A few Saturdays ago I went looking for trouble and wound up at Old Iron Town. The state heritage site is well taken care of and has a lot of interesting ruins and information plaques. It was a fun saturday and although I spent about an hour there, I only got the idea to snap some pictures at the very end, of the one remaining coke oven. There were originally two, they stood side by side, and produced coke for the iron smelting done by the mormon pioneers who ran what was known as Iron Mission, Now Cedar City. You can walk right into the oven, but it was too dark to make a good photo.
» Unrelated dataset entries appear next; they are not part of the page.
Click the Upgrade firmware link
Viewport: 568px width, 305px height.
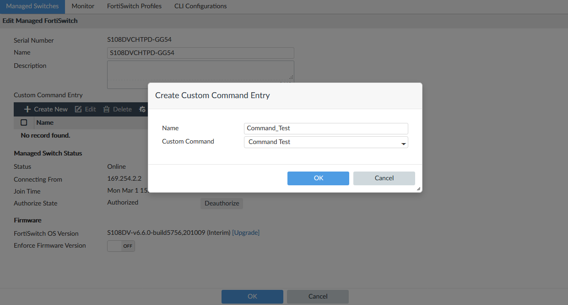(246, 233)
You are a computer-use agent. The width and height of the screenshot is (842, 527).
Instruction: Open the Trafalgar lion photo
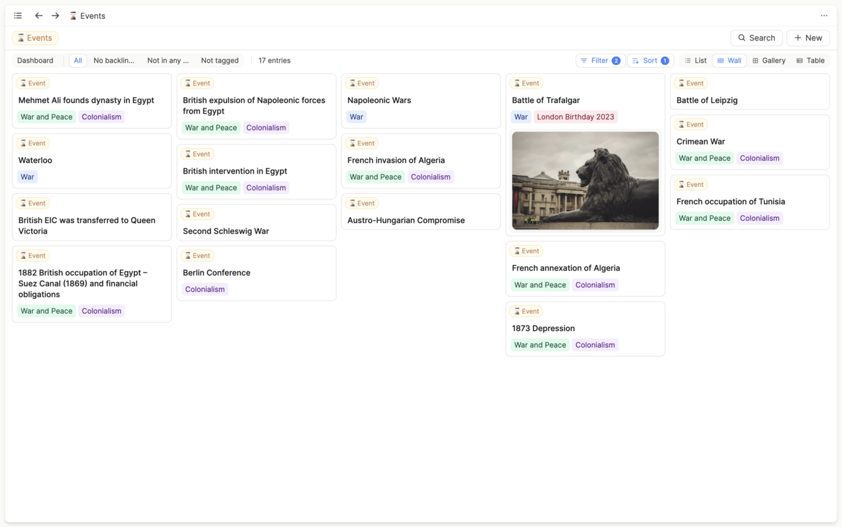pos(585,181)
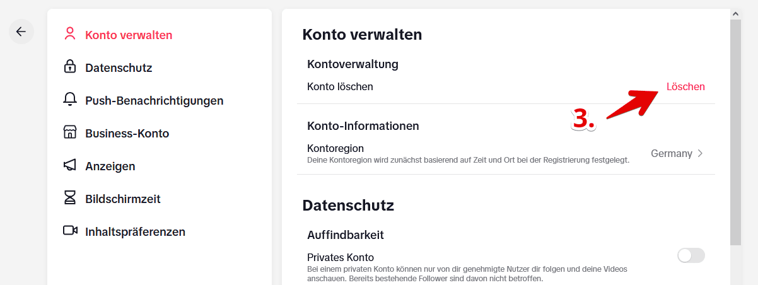The image size is (758, 285).
Task: Click the storefront icon for Business-Konto
Action: point(70,133)
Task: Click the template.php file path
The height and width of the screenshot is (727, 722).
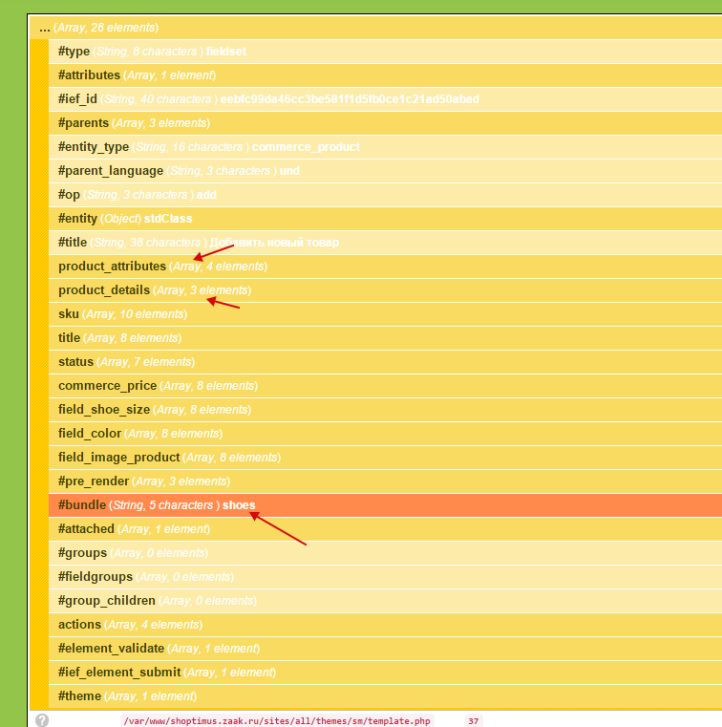Action: 276,721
Anyway, here are a couple that I thought turned out the best.
[attachment=1:1fct7c6z]photo (1).JPG[/attachment:1fct7c6z]
Close Up
[attachment=0:1fct7c6z]photo (2).JPG[/attachment:1fct7c6z]


----------



## Mr Muleskinner (Feb 14, 2012)

very cool. Thanks for sharing


----------



## GeorgeS (Dec 22, 2010)

Did you see the old Spanish arrastra? It's kind of hard to spot as it's down in the sagebrush, but it is in great shape as well. This is a pretty neat place.


----------



## Last Man Standing (Dec 7, 2011)

GeorgeS said:


> Did you see the old Spanish arrastra? It's kind of hard to spot as it's down in the sagebrush, but it is in great shape as well. This is a pretty neat place.


I did see it. Most of the ruins are in great shape considering how old they are. Looking at the arrastra I couldn't believe that it was once the best way do that. Technology is pretty great.


----------